Excerpt.
· · ·

1. The Scavenger (Dana Goodyear, New Yorker, 2009)
Dana Goodyear’s New Yorker profile of Gold following his Pulitzer Prize win, in which the critic was introduced to those residing outside of the 213 or 310 area code, revealing not only his love for spicy foods (he used to regularly imbibe hot sauce as a child), but also his fear of scrambled eggs.
2. Claws and Effect (Jonathan Gold, LA Weekly, 2006)
This is one of Gold’s columns that helped win him the Pulitzer, and a prime example of his genius as a critic. His pronouncement of the house-special crab at Macau Street is a deep-dive into the dish (a lightly battered and heavily spiced fried crab) and the interwoven history of cooking in Macau, a city influenced by both western and eastern culinary traditions. In City of Gold, he explained how he would report on a dish or cuisine he was not particularly familiar with, often going to a restaurant multiple times (his record was 17 visits). As a reader, “Claws and Effect” showcases that doggedness to not just critique but investigate.
3. N.W.A: A Hard Act to Follow (Jonathan Gold, LA Weekly, 1989)
Gold began his career as a music reporter, and his 1989 cover story of N.W.A — before the in-fighting and subsequent break-up — is both an examination of hip-hop and rap’s influence on pop culture as well as the dynamics of the group. Gold doesn’t parrot cliches about N.W.A or gangsta rap; instead, he highlights why the group was so groundbreaking: “N.W.A’s canny self-identification as a ruthless Compton street gang, though, is close enough to blur the knife’s edge between streetwise fantasy and funky cold experience.”
4. Kogi Rolls Into L.A. (Jonathan Gold, LA Weekly, 2009)
Roy Choi is arguably one of the nation’s most well-known and celebrated chefs, but in 2009, when Gold published his review of Choi’s Korean taco truck Kogi BBQ, the then-(largely) unknown chef was in the midst of experimenting with a now-singular cuisine that is now a worldwide influence. As Choi recounts in City of Gold, the critic immediately understood what Choi was attempting to accomplish, and titled his review — “Korean Taco Justice League” — as such, conveying Choi’s melding of two of the world’s great cuisines.

· · ·

Stored data
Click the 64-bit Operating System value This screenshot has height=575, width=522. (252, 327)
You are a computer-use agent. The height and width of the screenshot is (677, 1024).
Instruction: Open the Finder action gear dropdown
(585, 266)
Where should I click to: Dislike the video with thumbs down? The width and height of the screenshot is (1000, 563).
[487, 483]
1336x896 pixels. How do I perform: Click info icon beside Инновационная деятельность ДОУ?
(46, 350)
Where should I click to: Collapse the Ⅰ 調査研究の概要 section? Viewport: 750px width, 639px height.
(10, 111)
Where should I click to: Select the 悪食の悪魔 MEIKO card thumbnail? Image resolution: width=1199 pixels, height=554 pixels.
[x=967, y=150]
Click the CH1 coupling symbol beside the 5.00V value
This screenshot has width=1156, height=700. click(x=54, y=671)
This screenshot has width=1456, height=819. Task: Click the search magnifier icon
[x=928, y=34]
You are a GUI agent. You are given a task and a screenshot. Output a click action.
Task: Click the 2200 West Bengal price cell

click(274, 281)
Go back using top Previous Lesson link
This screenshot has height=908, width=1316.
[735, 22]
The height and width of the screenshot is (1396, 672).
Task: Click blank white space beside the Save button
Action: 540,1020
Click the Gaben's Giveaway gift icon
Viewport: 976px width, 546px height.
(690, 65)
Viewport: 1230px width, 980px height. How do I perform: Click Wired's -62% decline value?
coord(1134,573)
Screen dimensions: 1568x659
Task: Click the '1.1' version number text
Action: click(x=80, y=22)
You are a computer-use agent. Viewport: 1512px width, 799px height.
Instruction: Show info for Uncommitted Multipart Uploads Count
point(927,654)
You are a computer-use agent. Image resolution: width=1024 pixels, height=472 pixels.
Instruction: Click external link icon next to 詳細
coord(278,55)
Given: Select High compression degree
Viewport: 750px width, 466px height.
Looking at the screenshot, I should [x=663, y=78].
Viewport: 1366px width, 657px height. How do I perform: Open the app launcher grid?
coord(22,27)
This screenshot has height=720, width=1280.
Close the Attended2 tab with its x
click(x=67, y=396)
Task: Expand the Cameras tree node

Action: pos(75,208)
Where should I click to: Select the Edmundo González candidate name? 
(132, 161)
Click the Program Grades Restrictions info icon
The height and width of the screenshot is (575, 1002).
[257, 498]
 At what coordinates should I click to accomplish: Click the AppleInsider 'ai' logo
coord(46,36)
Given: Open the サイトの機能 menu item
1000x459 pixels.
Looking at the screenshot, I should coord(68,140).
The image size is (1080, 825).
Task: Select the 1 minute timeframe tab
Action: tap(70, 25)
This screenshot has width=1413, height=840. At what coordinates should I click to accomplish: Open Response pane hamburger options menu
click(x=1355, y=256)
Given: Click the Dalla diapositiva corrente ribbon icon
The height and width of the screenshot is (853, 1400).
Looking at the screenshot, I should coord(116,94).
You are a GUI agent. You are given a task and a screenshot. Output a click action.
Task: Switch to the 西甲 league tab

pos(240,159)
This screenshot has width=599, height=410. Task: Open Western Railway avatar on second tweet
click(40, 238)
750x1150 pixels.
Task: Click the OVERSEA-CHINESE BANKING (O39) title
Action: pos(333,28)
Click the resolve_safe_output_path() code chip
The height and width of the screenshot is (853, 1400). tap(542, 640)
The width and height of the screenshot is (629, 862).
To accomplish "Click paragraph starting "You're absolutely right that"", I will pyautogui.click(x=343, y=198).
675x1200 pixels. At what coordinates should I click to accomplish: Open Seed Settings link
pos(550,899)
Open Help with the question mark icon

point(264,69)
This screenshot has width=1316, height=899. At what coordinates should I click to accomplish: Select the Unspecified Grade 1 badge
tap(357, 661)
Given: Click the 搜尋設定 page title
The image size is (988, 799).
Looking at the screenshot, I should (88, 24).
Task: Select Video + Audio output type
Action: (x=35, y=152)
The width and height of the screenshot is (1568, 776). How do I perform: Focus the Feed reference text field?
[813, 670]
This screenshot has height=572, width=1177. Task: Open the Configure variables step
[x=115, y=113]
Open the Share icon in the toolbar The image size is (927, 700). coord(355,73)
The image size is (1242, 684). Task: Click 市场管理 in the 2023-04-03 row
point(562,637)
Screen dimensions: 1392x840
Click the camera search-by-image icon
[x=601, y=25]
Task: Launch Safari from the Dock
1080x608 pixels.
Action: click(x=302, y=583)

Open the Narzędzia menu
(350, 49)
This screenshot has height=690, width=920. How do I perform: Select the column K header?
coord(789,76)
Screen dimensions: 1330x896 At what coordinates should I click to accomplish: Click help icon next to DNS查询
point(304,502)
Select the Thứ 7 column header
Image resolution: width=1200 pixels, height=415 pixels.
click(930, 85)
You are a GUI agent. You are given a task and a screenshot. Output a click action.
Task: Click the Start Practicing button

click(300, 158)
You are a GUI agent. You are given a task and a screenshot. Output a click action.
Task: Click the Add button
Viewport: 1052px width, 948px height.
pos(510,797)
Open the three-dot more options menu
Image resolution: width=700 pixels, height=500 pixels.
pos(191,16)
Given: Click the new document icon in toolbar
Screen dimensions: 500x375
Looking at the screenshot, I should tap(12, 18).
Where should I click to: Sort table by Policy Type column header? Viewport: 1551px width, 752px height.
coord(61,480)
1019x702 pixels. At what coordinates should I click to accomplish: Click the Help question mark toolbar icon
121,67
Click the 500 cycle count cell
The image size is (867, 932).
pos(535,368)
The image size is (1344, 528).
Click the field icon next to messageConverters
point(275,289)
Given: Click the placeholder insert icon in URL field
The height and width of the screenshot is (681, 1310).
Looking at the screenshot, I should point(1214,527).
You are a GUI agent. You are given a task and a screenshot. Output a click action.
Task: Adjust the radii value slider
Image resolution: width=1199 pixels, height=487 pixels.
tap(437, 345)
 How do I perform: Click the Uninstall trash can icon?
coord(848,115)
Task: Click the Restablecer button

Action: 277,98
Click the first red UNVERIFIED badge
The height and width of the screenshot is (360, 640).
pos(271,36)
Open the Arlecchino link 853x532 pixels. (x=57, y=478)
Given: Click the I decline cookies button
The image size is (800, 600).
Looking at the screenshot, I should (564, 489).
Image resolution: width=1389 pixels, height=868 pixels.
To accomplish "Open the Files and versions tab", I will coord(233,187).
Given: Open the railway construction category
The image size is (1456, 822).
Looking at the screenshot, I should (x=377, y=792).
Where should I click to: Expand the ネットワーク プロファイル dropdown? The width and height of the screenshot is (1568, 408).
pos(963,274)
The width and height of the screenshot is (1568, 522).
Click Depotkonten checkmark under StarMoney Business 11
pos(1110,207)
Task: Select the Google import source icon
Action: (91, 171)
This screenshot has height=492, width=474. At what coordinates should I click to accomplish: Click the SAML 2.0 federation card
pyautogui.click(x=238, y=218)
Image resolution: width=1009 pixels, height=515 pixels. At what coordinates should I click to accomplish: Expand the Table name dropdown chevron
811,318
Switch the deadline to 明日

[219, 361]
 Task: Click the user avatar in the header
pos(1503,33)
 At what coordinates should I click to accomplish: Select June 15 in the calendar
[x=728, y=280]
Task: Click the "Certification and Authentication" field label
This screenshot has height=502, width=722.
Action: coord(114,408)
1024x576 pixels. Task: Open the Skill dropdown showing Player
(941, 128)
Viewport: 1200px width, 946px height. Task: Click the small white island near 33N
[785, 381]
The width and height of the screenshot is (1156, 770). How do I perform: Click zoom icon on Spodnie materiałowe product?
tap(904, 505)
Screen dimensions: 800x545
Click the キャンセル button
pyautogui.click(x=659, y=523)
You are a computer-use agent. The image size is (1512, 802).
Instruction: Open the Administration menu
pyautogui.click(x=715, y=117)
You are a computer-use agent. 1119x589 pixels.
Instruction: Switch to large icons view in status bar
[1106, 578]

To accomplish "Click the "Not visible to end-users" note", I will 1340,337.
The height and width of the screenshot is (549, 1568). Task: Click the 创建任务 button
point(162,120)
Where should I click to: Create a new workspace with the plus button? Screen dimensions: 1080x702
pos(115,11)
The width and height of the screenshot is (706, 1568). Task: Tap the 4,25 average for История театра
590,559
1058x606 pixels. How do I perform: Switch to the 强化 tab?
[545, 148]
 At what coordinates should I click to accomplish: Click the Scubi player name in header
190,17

· · ·

Directions.
#1 According to the Jonathan Gold reading list, what was Gold's record number of visits to a restaurant while reporting on an unfamiliar dish or cuisine?
#2 Decide whether each statement agrees with the Jonathan Gold reading list, and quote the words that decide it: (a) Gold started out as a music reporter. (b) Jonathan Gold wrote "The Scavenger." (c) Gold's review of Kogi BBQ was titled "Korean Taco Justice League."
#3 Carry on the Jonathan Gold reading list from its last sentence.

Answers given.
#1 17 visits.

#2
(a) Yes: "Gold began his career as a music reporter"
(b) No: "Dana Goodyear’s New Yorker profile of Gold"
(c) Yes: "titled his review — “Korean Taco Justice League” — as such"

#3
5. The Gateway and the Gatekeeper (Danny Chau, The Ringer, 2018)
Part of Gold’s brilliance lay in how he connected with each reader; his use of the perspective of the second-person immediately established a bond and introduced cuisines and dishes to what he believed might be a skeptical audience. In that way, Gold was a friend first, a confidante second, and lastly an expert and critic, and Chau explains how that perspective was revolutionary from a critical standpoint.
6. Critic Jonathan Gold on LA Restaurants, Anonymity, and Corporate Chains (Hillary Dixler Canavan, Eater, 2014)
In 2015, Gold publicly revealed himself, shedding the mask of anonymity that the majority of food critics still adhere to, and in this interview, a full year before he published a triptych of himself in the Los Angeles Times, he explained his reasoning behind the decision: “There’s some key ways of looking at this: One, restaurant critics have never been anonymous, right? Never. The people who think they’re anonymous are just kidding themselves, because when a restaurant has that kind of financial involvement in knowing who one of their customers is, they’re going to know.”
7. Jonathan Gold’s Timeless, Tireless Criticism (Adam Platt, Grub Street, 2018)
It’s easy to forget that Gold didn’t just possess a discerning palate — he was a phenomenal writer, capable of teasing out descriptions of tastes and sensations in tight prose. Platt, who is New York Magazine‘s dining critic, expounds on the difficulty as a food writer of describing a dish just so in a limited space, and describes the first time he met Gold over a lunch of hand-rolled pasta with a luxurious cream sauce.